Tuesday, February 10, 2009

The kindle and disruptive technology

Clayton Christensen (The Innovator's Dilemma and The Innovator's Prescription) spends a lot of time discussing how disruptive technologies work. The key observation is that a disruptive technology is never introduced in the same model as the incumbent technology that it is disrupting and that it never delivers the full experience of the technology it is disrupting. In other words it is a different business with a different customer base.

So looking at the Kindle from Amazon, it absolutely scores in both of those dimensions. It isn't the incumbent publishing industry and distribution model industries, and it doesn't do some things as well as books. So the serious bibliophiles (me among them) will tend not to see its advantages. However what it does is to enable a whole new class of readers, make certain kinds of reading more doable, and to massively reduce distribution costs - and thus end user costs.

I have had my hands on a V1 Kindle and this is what I thought about it.

Pros
It works as advertised - the screen and ink are gorgeous.
Downloads are easy and cheap
It is pretty light with a convenient physical form factor
It is good enough for handling work documents (word/pdf as long as black and white).
You can whip it out anywhere and quickly get to find your place.
In the Kindle 2, there appears to be a builtin dictionary (there may be in the 1 as well, but I didn't try it)

Cons
You can't use it while waiting for takeoff (I had my hand slapped for that one!)
The page size is just too small - even with the small font I can't get enough on a page.
The page size means I am page turning like Keith Moon on speed (for those who are wondering, Keith Moon was the manic drummer for "The Who".
Pagination with diagrams gets all messed up. Again a function of screen size.
Book marking is clumsy
Having multiple books open at marked places and hopping between them is clumsy (especially annoying when attempting to learn a new language).

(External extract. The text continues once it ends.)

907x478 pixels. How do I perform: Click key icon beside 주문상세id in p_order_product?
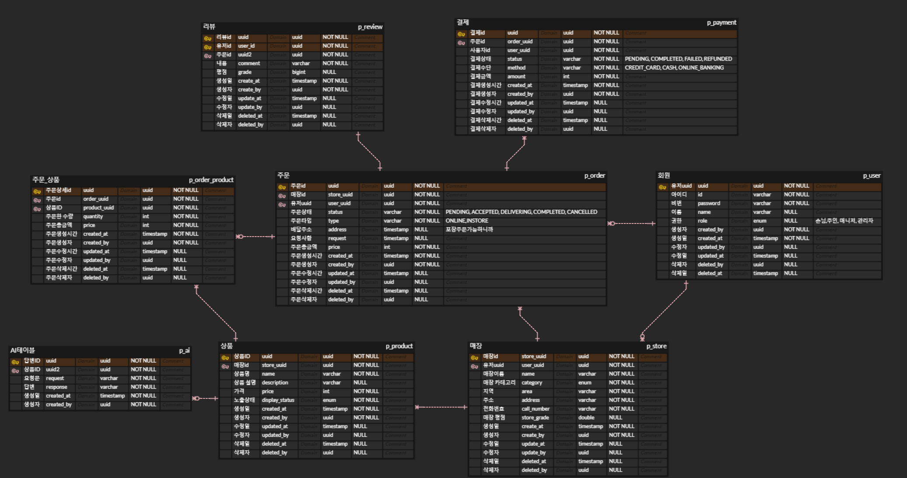click(x=37, y=192)
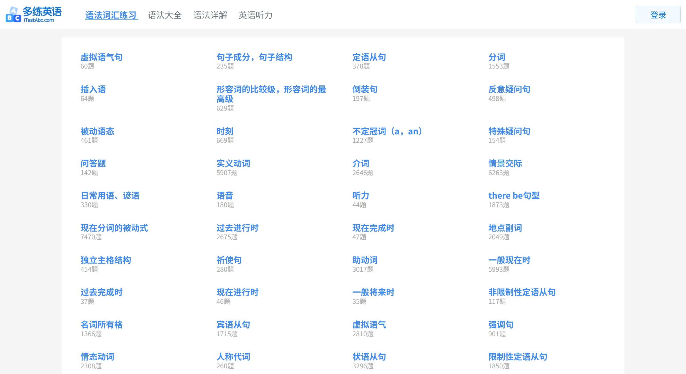Open 现在完成时 with 47 questions
686x374 pixels.
373,228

In the cons section, it really all comes down to screen size/format. There is wide variance in the size of printed books. My coffee table History of the America's Cup, for instance is a full 18" wide when opened, with full color photographs that spread across the 2 pages. That simply isn't a Kindle opportunity. Come to think of it, I don't think there is a "coffee table Kindle" just yet!

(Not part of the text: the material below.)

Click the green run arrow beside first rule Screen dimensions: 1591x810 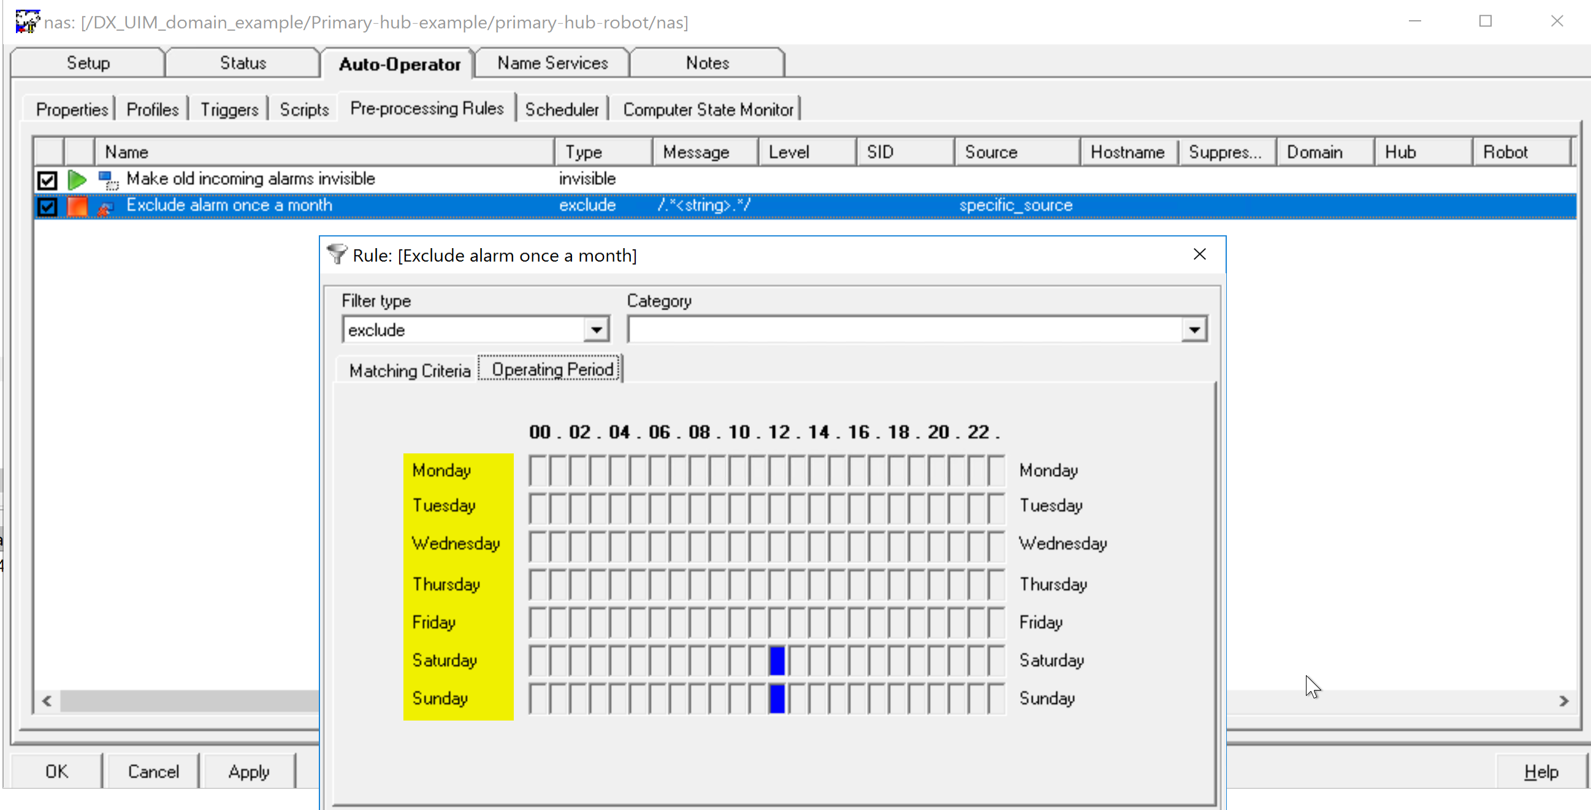(x=77, y=180)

Where it is a bit more serious for me is in the reading of text books/tutorials. The Kindle does standard novels in paperback form factors very well, but when trying to use it to render a text book (in this case a book entitled RailsSpace) and try to learn from it there simply wasn't a hope.

So for me, adding a Kindle will add to my burden, not detract from it. I'll carry it for the novels, but will still carry my collection of text books.